Copper prices ended lower on Thursday as weaker housing market data from China and the US fanned worries about metal demand from the world’s number one and two copper users.
The most actively traded contract, for December delivery, fell 4.95 cents, or 1.6 per cent, to settle at $3.0940 a pound on the Comex division of the New York Mercantile Exchange.
Copper prices have been under pressure throughout 2014 as concerns about a slowdown in China’s economy weighed on investor interest in the metal.
China accounts for about 40 per cent of global copper demand, and the metal’s widespread use in manufacturing and construction makes its price sensitive to shifts in economic outlook.
On Thursday, copper futures fell after data showed that prices of new homes in 70 Chinese cities fell 1.1 per cent in August, the fourth straight monthly decline.
The drop in home prices had accelerated last month, as home values fell just 0.89 per cent in July and 0.47 per cent in June.

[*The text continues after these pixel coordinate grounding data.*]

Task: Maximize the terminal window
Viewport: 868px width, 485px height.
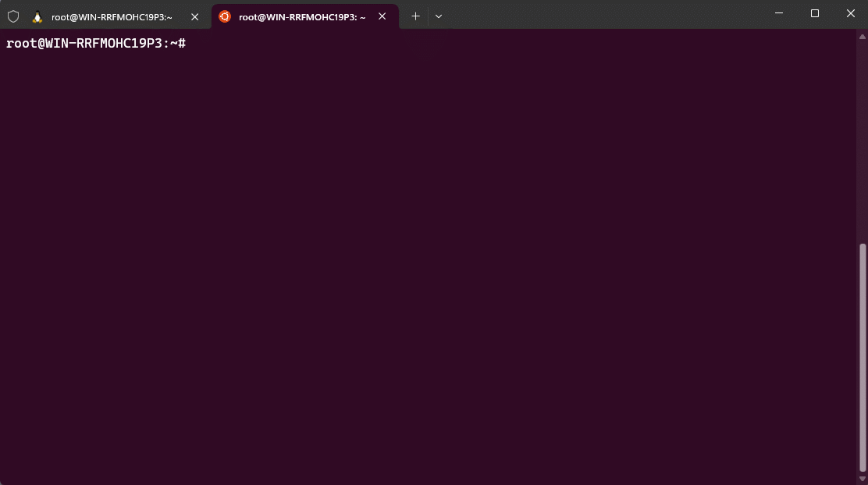Action: 815,13
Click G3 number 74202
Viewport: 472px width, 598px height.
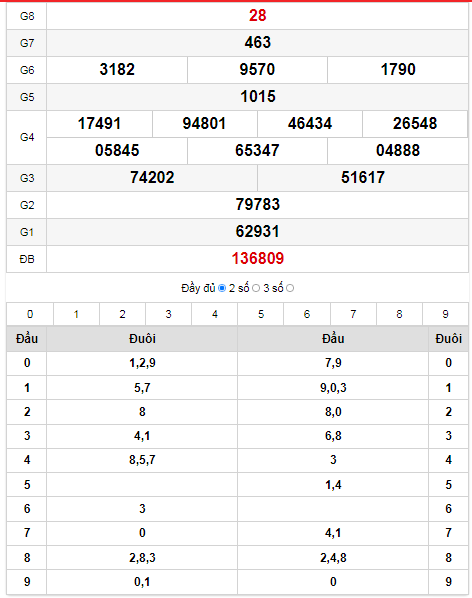click(152, 177)
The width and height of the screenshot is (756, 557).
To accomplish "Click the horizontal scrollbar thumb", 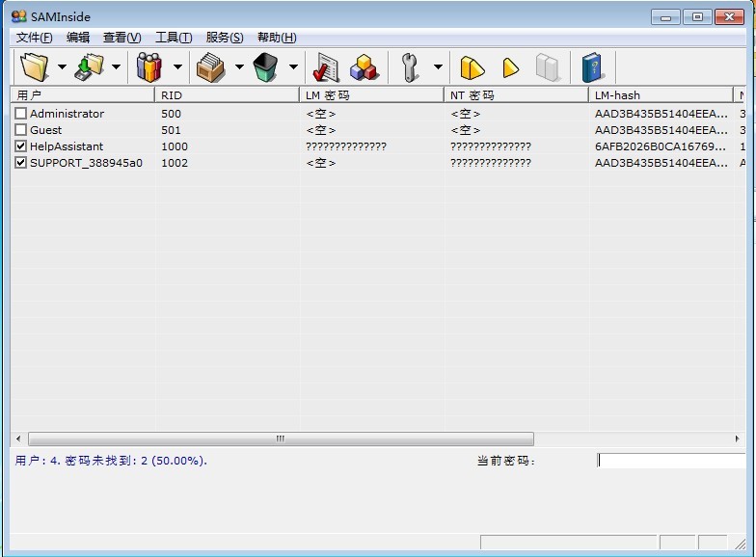I will tap(280, 438).
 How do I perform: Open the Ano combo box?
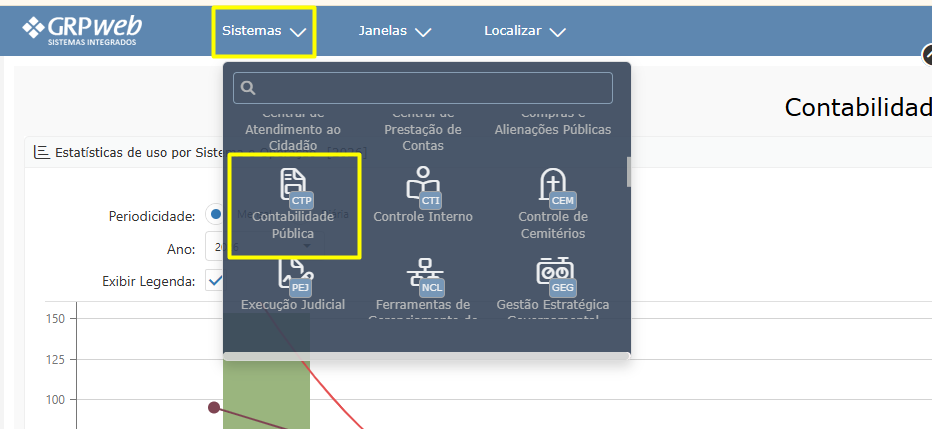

“That’s not something that stimulus could turn around very quickly,” said Frank Lesh, broker and futures analyst with FuturePath Trading LLC in Chicago.

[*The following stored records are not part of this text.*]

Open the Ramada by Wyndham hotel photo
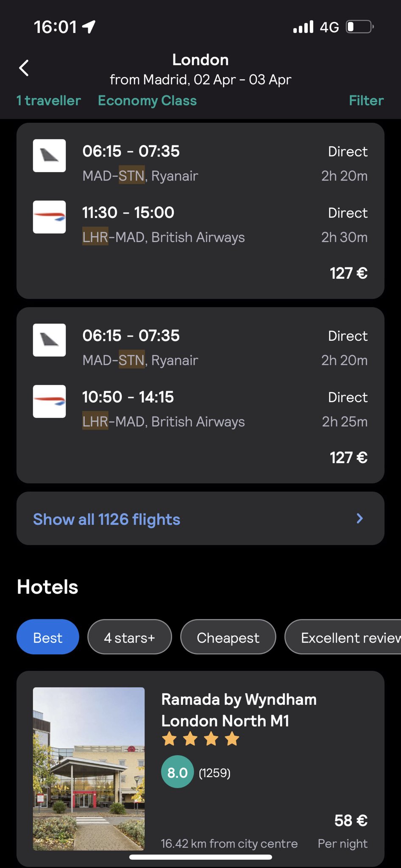Image resolution: width=401 pixels, height=868 pixels. click(x=89, y=769)
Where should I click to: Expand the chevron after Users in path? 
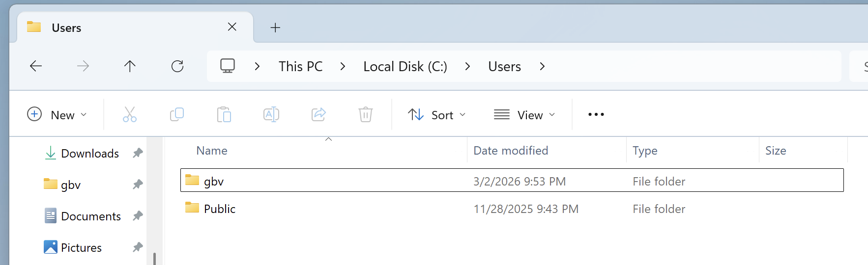click(542, 66)
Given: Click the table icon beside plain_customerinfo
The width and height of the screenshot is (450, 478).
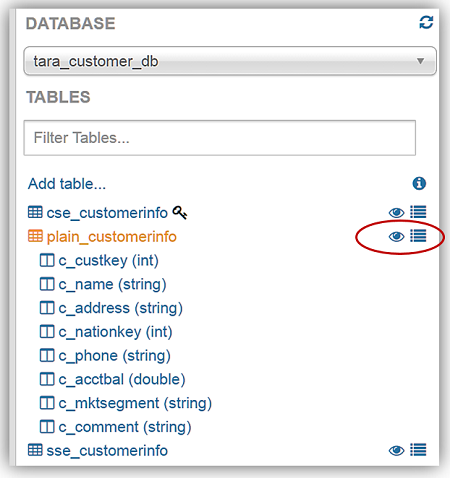Looking at the screenshot, I should (x=35, y=236).
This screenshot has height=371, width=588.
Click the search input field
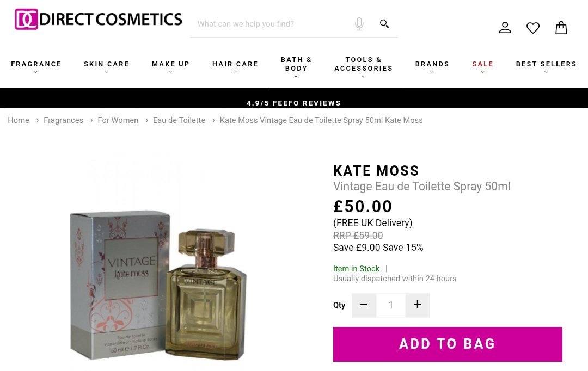[270, 24]
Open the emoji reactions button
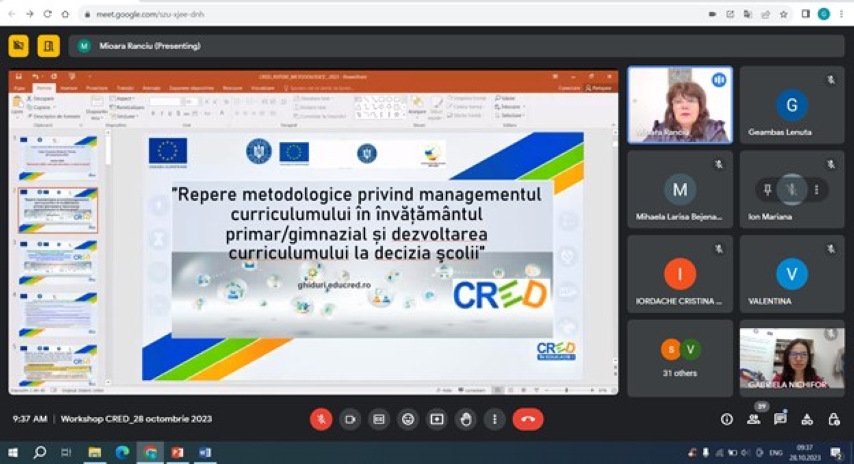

US housing starts fell 14.4 per cent in August from a month earlier to a seasonally adjusted annual rate of 956,000 units, the Commerce Department said Thursday.
The US is second behind China in the global ranks of copper consumption.
“This crummy housing data does not speak well for demand going forward,” Mr Lesh added.
A stronger dollar also kept copper prices under pressure.
The ICE Dollar Index rallied to a four-year high of 84.79 on Thursday after the Federal Reserve, on Wednesday, laid out plans to normalise US monetary policy and said interest rates are likely to begin climbing next year.